# START OF DATASET EXTRACT

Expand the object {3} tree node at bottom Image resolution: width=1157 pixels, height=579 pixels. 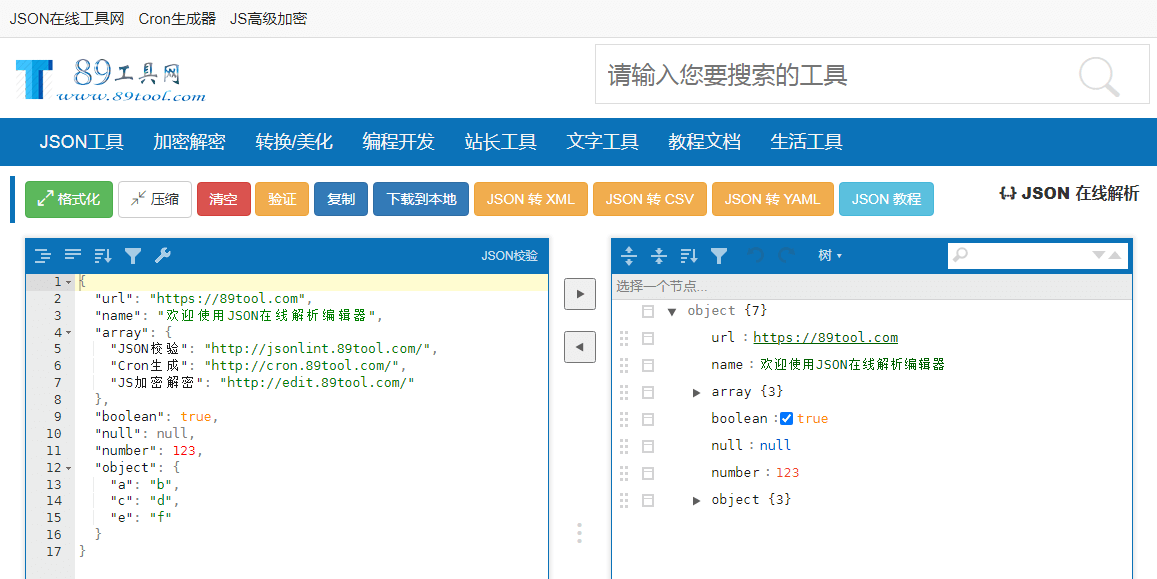(x=697, y=500)
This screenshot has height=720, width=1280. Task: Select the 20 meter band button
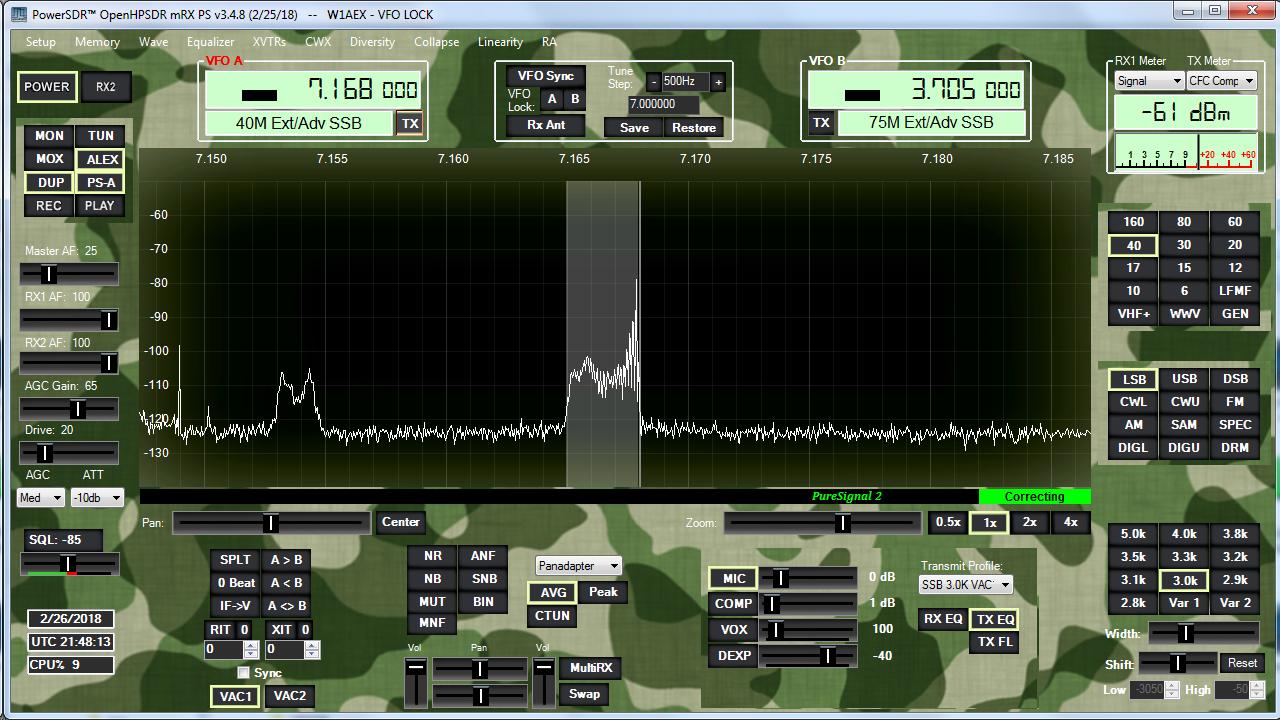pos(1235,245)
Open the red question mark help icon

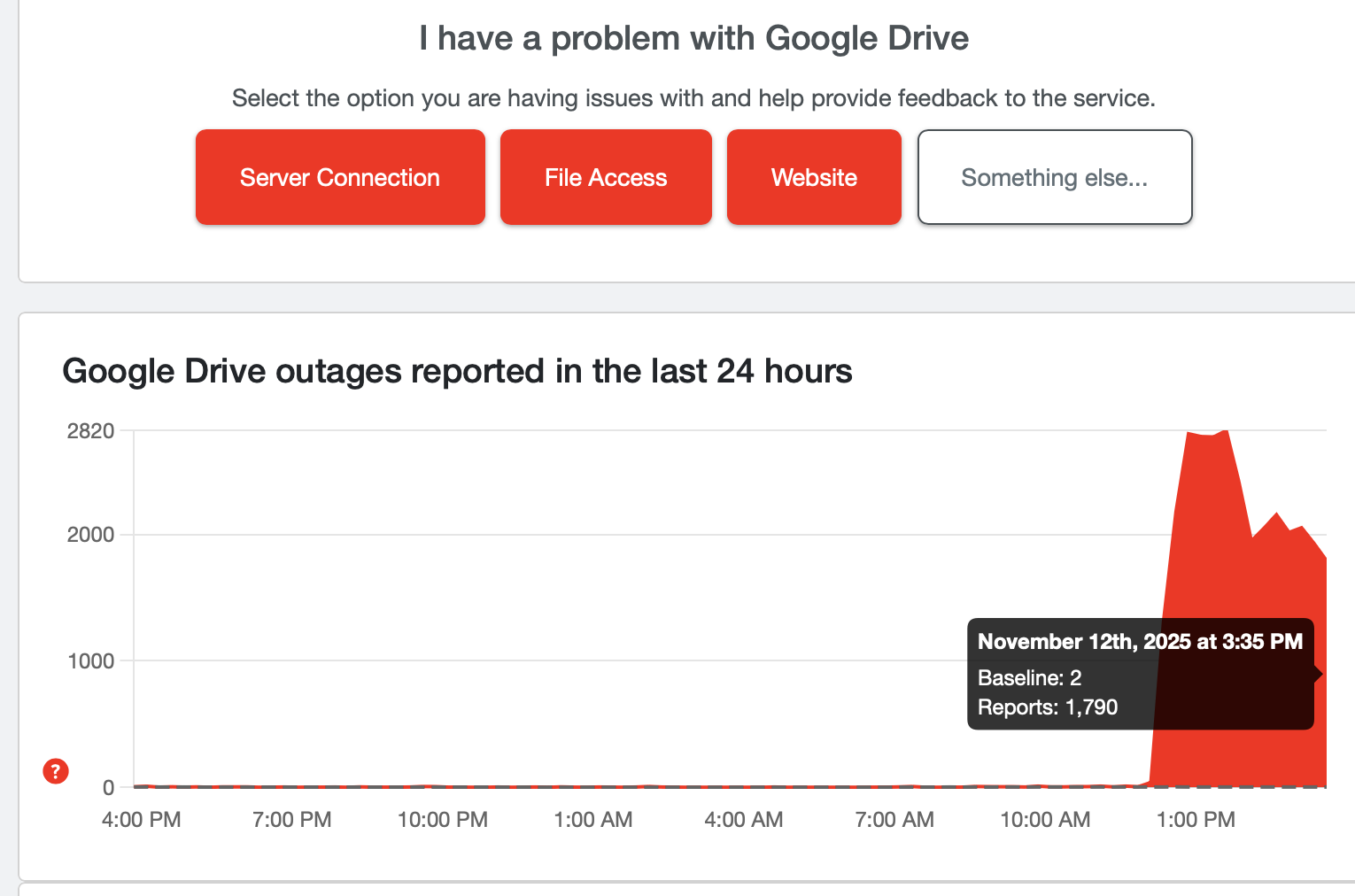point(55,771)
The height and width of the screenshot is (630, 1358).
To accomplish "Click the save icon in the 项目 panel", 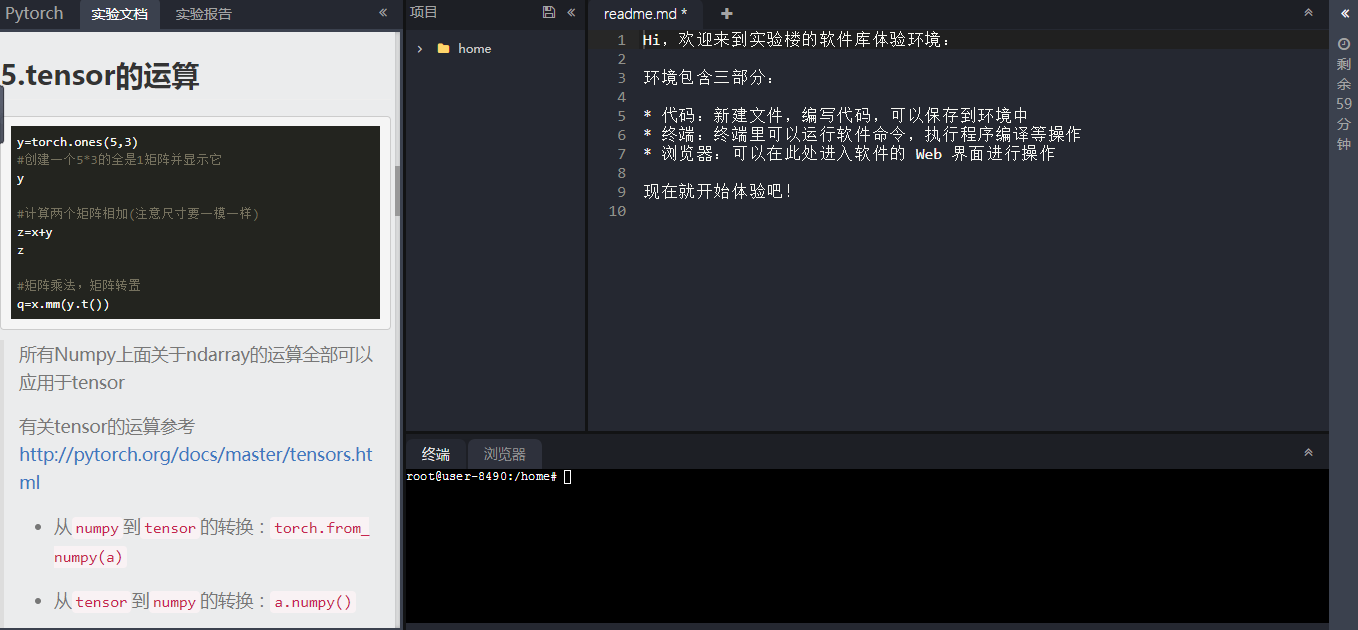I will [x=548, y=11].
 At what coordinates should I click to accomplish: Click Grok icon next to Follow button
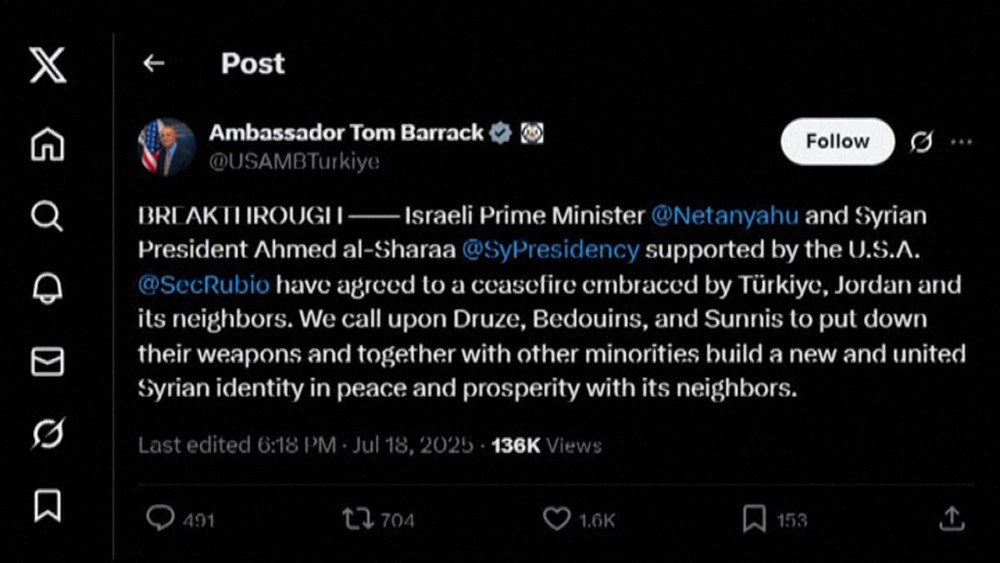tap(921, 142)
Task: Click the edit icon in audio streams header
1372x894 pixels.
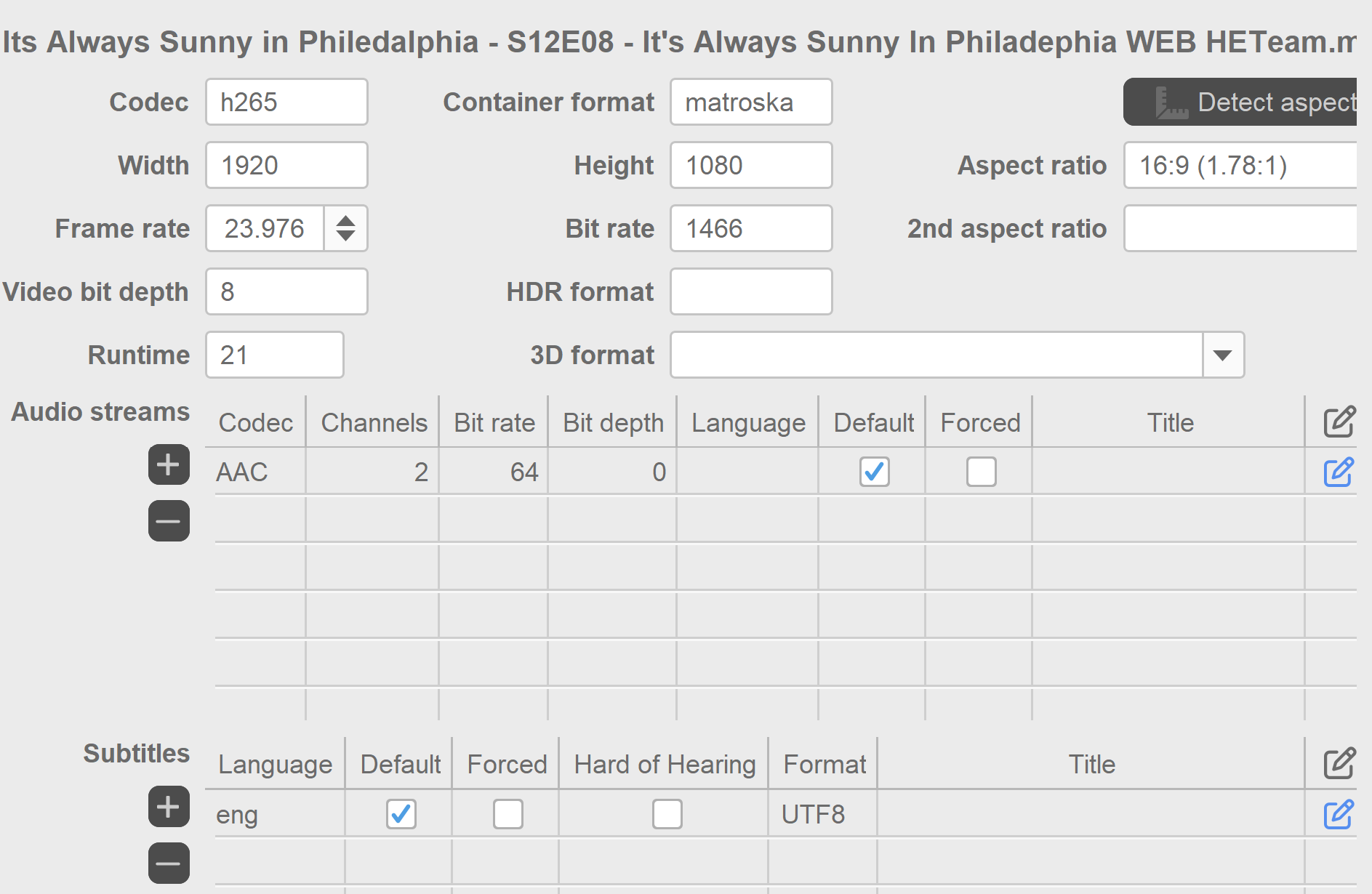Action: [x=1339, y=422]
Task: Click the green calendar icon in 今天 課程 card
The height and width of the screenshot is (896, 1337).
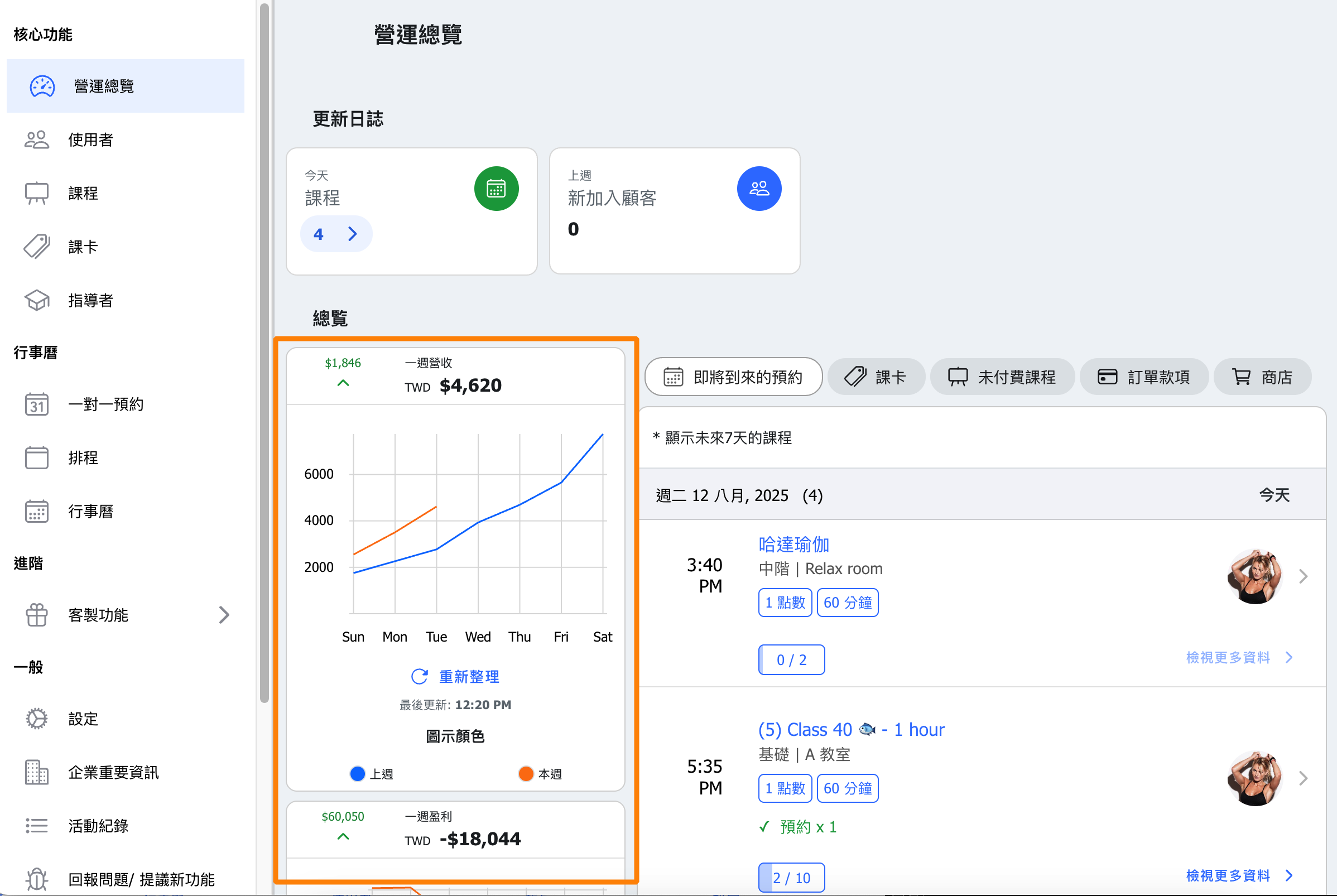Action: [496, 189]
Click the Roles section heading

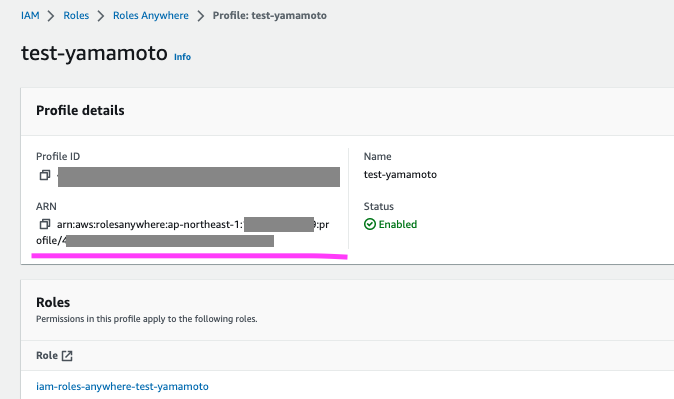[x=53, y=302]
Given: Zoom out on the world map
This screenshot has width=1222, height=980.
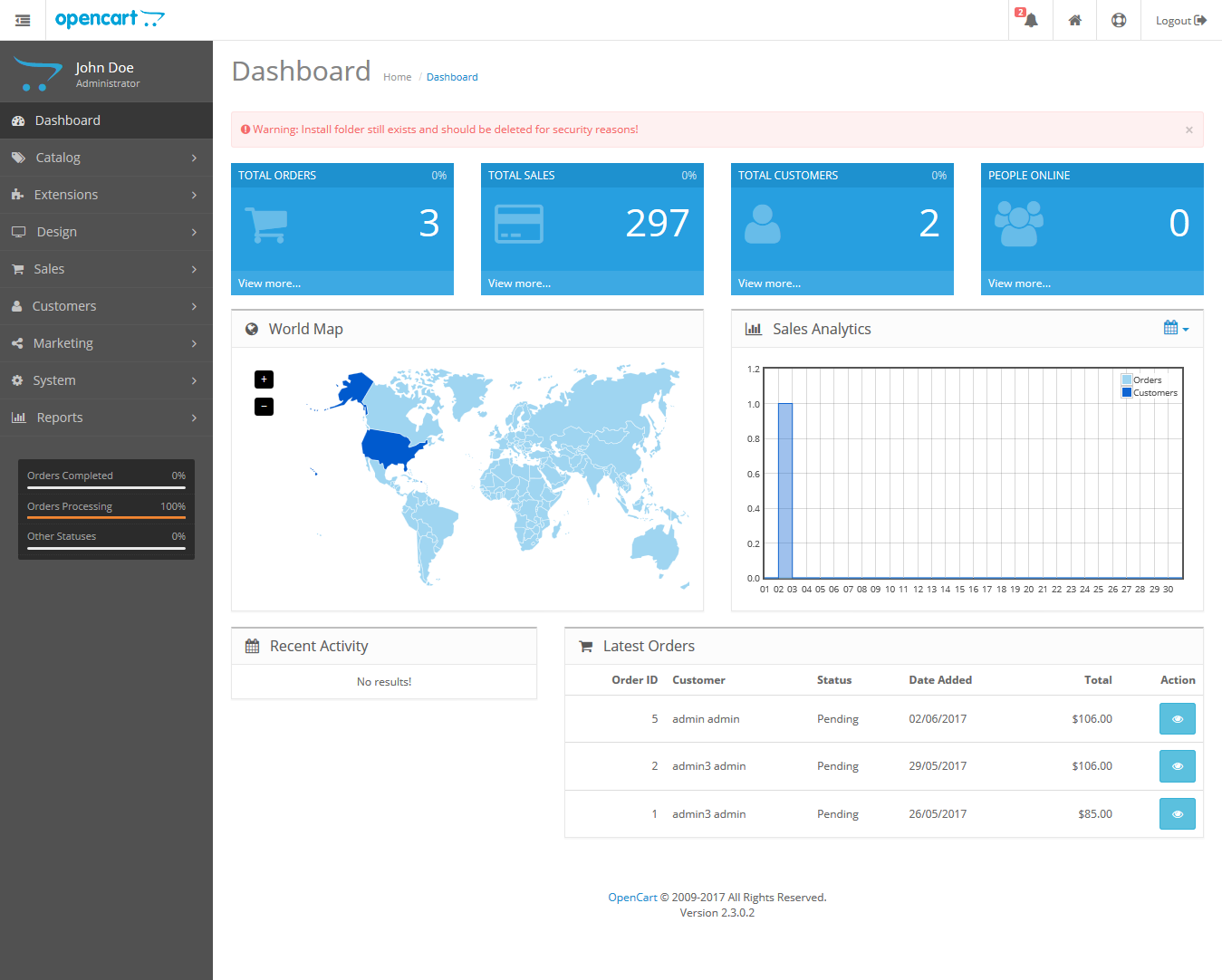Looking at the screenshot, I should pos(264,407).
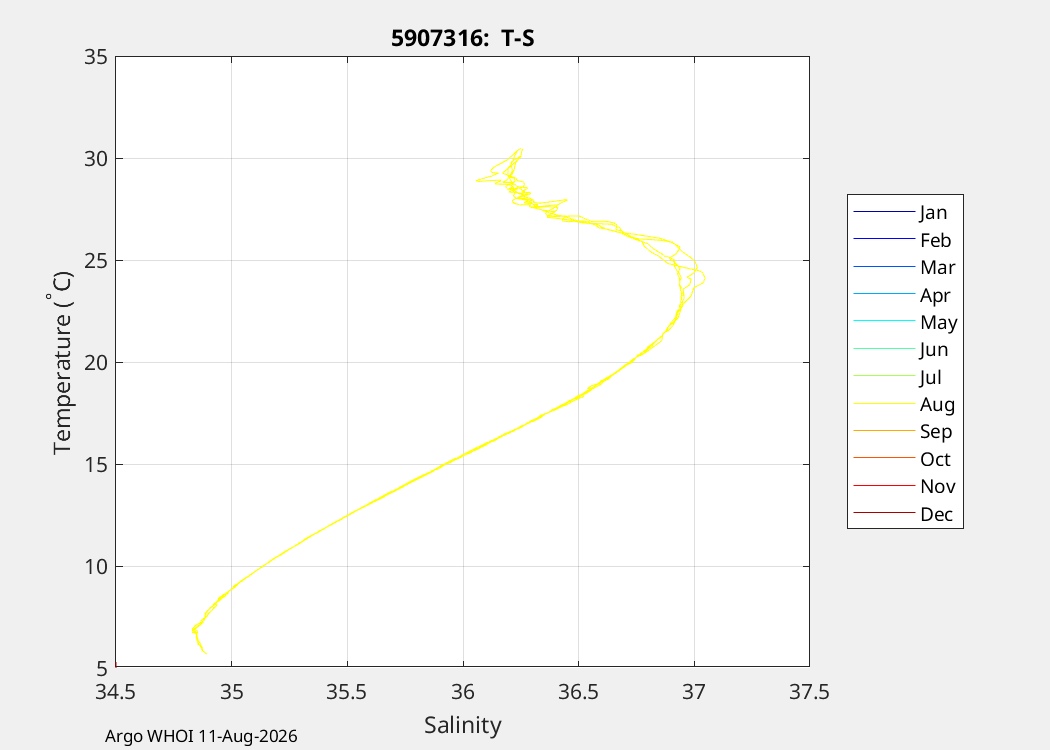Select the Salinity x-axis label
1050x750 pixels.
point(463,725)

# END OF DATASET EXTRACT

WHAT IS REQUIRED: Reproduce the entries above from the line containing "Task: Click the edit" through the end of the entries, including both the first and the last line, and leave the pictures out.

THE ANSWER:
Task: Click the edit icon in audio streams header
1372x894 pixels.
Action: [x=1339, y=422]
Task: Click the green calendar icon in 今天 課程 card
The height and width of the screenshot is (896, 1337).
Action: [496, 189]
Click the Roles section heading

[x=53, y=302]
Given: Zoom out on the world map
This screenshot has width=1222, height=980.
Looking at the screenshot, I should pos(264,407).
Select the Salinity x-axis label
1050x750 pixels.
point(463,725)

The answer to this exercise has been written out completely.